The new coronavirus may persist in the gut, which also poses problems for wastewater monitoring.

A Stanford University team published a paper in April in which they followed 113 COVID-19 patients with mild to moderate symptoms. After 10 months of infection, these people have recovered, and the nucleic acid test of nasal swabs has turned negative, but 4% of them still have the new coronavirus detected in their feces.

Jin Dongyan, a professor and virologist at the University of Hong Kong, told LatePost that if a nucleic acid test is performed on their feces, the result may be positive, even if these infected people have recovered and the new coronavirus in their bodies is not contagious.

In his view, the most effective time for wastewater to detect the new coronavirus is when the virus has emerged from scratch or early spread of the virus in an area. At a time when the new coronavirus is widespread, monitoring wastewater data may be helpful in predicting the development of the virus, but its effectiveness will be compromised.
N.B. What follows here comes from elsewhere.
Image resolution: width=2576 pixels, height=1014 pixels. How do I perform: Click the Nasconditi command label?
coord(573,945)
may become an integral part of public health

Wastewater testing has become a regular means of tracking Covid-19 as some countries and regions relax controls related to Covid-19. In February of this year, many states in the United States lifted indoor mask orders, and the Centers for Disease Control and Prevention (CDC) began to regularly update wastewater testing data on its official website, believing that it could provide early warning of community-level spread of the new coronavirus.
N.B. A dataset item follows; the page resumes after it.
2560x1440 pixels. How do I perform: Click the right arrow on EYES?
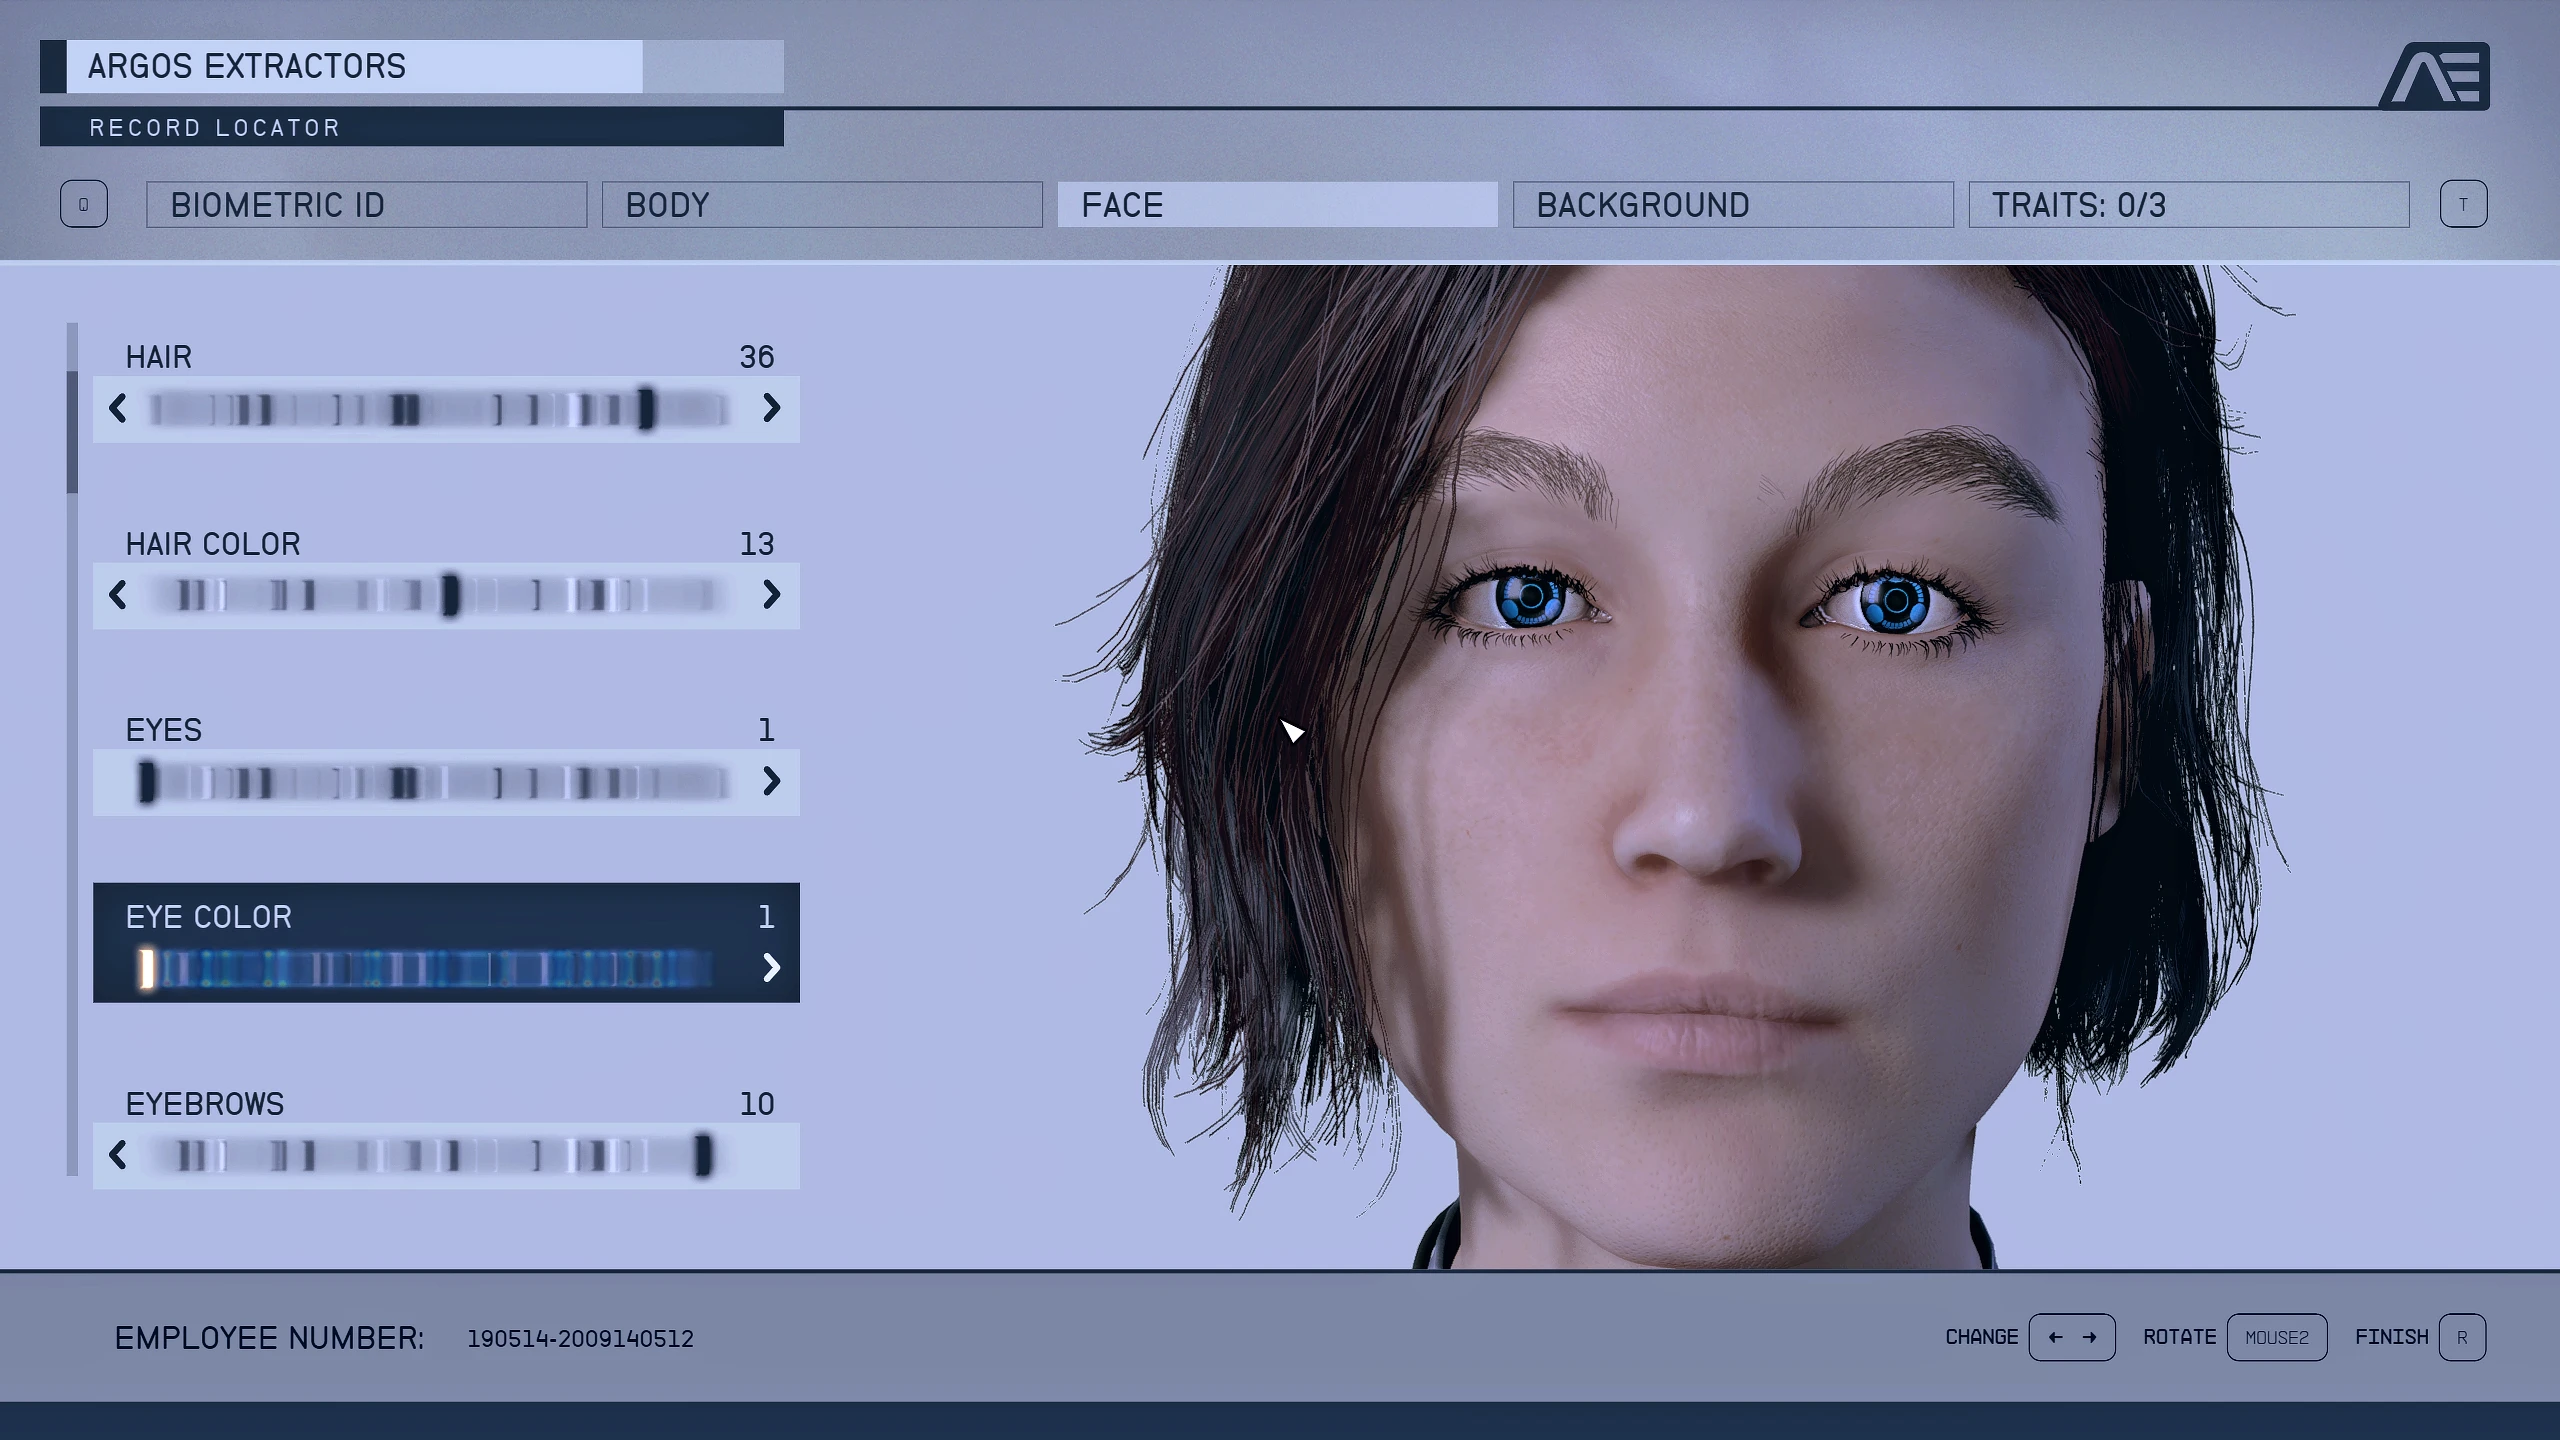point(770,781)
Just as the COVID-19 pandemic made mRNA technology a new way of making vaccines, the COVID-19 pandemic has also demonstrated the potential power of wastewater monitoring.

Many researchers believe that a comprehensive wastewater surveillance system can help prevent the next pandemic. Italian researchers backtracked in 2021 and found that in December 2019, when a patient with new coronary pneumonia was diagnosed in Wuhan, the same virus was already present in Milan’s sewers.

There is also a mutation of the new coronavirus hidden in the wastewater. For example, South Africa reported the Omicron (later named) strain of the new coronavirus on November 25, 2021, which was detected in New York’s sewers. No one realized at the time that this strain would set off an unprecedented wave of infections a few months later.

From the nucleic acid test, which was adopted at the beginning of the outbreak in 2020, to the increasing popularity of supplementary antigen test and wastewater test today, people’s means of tracking the epidemic of the new crown are being upgraded.

Wastewater monitoring provides a more cost-effective, fast and reliable source of information for tracking the coronavirus epidemic, an EU environment commissioner said. In March last year, the European Union asked member states to test wastewater to track the new coronavirus and its variants, and 1,370 wastewater treatment plants have been regularly tested this year. They also intend to propose legislative proposals to establish a permanently operational wastewater surveillance epidemiological system.